* [SÉRIE DE CONSIGNES]:
**1)** Répondez brièvement à ces questions sur l'extrait consacré à la mise en panne, en marquant vos réponses (a), (b), (c).
(a) Que fait-on si le mouvement d'arrivée ne se prononce pas ?
(b) Quel titre porte le chapitre VI ?
(c) Pour sonder, quelle manœuvre suffit-il d'exécuter une fois le navire à arrêter ?
**2)** Poursuivez l'extrait consacré à la mise en panne et au sondage, à partir de sa dernière ligne.

Il faut profiter d'un mouvement d'abattée pour dresser la barre. Dans cette position, le navire doit prendre de l'aire, et aussitôt qu'il en a, on met un peu de barre au vent pour l'augmenter, sans lui faire faire une grande arrivée; puis on rétablit successivement la voilure en bordant la grande voile, la brigantine en halant la bouline du perroquet de fougue.
Si le mouvement d'arrivée ne se prononce pas, on ralingue le perroquet de fougue, et s'il ne suffit pas, on masque devant.
Observations.
Nous avons entendu parler d'une manière de mettre en panne le vent sur toutes les voiles, qui consiste à haler bas les focs, contre-brassant partout à la fois en orientant à l'autre bord, bordant la brigantine et mettant la barre au vent.
Non-seulement nous n'avons jamais vu employer cette manœuvre, mais en y réfléchissant, il nous a été impossible de nous rendre raison de son utilité, de trouver des cas dans lesquels on peut l'employer avec succès, et d'imaginer comment une évolution, qui nécessitait un changement total de disposition dans toute la voilure, et qui en nécessitait un second aussi ou presque aussi total pour revenir en route, a pu être employée.
CHAPITRE VI.
Sonder.
Pour sonder, il faut arrêter le navire afin qu'il puisse connaître la profondeur du fond; il ne s'agit que de mettre en panne, suivant l'état du vent et de la mer.
Sonder de beau temps.

* [DONNÉES FOURNIES]:

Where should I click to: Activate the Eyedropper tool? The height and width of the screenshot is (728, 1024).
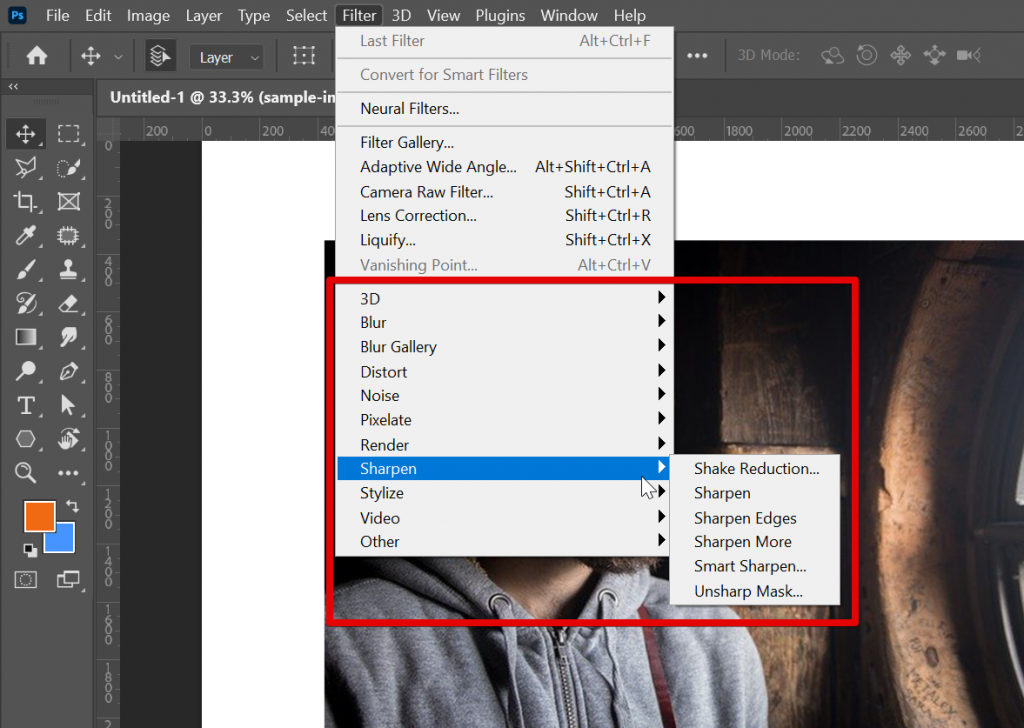click(x=28, y=236)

* [RÉPONSES ATTENDUES]:
**1)**
(a) On ralingue le perroquet de fougue, et si cela ne suffit pas, on masque devant.
(b) Sonder.
(c) Il suffit de mettre en panne, suivant l'état du vent et de la mer.

**2)**
Si on court au plus près, on cargue la brigantine, on file l'écoute de la grande voile en bande, on largue la bouline de perroquet de fougue, et on met sa barre dessous en douceur. Le plomb ayant été porté au vent de l'avant et la ligne élongée, on le mouille aussitôt que le navire a perdu son aire, puis on le retire après avoir eu le fond, et on met en route.
Cette manœuvre n'étant que la panne sous toutes les voiles du plus près, nous n'en parlerons pas plus longuement.
Si on court largue, on rentre les bonnettes, on abraque les écoutes des focs et de la misaine, on cargue la brigantine et on met la barre dessous, en amarrant les bras sous le vent.
Le navire rangera avec assez de rapidité au vent, mais ses voiles étant orientées pour le largue ne tarderont pas à ralinguer; et comme la brigantine est carguée et les focs établis, il n'est pas possible qu'il prenne vent devant. Si cependant on pouvait concevoir quelque crainte, il faudrait mettre la barre dessous, peu à peu, de manière à rompre l'aire.
Si on est grand largue ou vent arrière, on rentre les bonnettes, on borde plat les focs, on met la barre dessous ou du bord opposé à celui où on veut venir. Si le fond était considérable, il serait mieux d'ouvrir le phare de l'avant, afin que l'aculée ne fût pas aussi forte.
Sonder de mauvais temps.
Si on est au plus près, on se débarrasse de la misaine et de la grande voile, si elle est établie; mais si elle est remplacée par le foc d'artimon, on n'y touche pas. Puis on met en panne, comme nous l'avons dit plus haut, en halant bas le foc, car si on filait son écoute, il se déchirerait, et on mouille le plomb aussitôt que le navire a perdu son aire. Lorsqu'il a été retiré, on met en route comme nous l'avons dit en parlant de la panne.
Mais si on court largue ou vent arrière, les huniers ayant moins de ris que si on était au plus près, il faudrait les prendre avant de mettre en panne, pour ne pas compromettre la mâture.
Si le vent est trop violent pour porter les huniers, on les serre et on vient au vent sous le petit foc, le foc d'artimon et l'artimon.
Observations.
On a imaginé plusieurs instrumens pour avoir le fond lorsque le navire conserve son sillage.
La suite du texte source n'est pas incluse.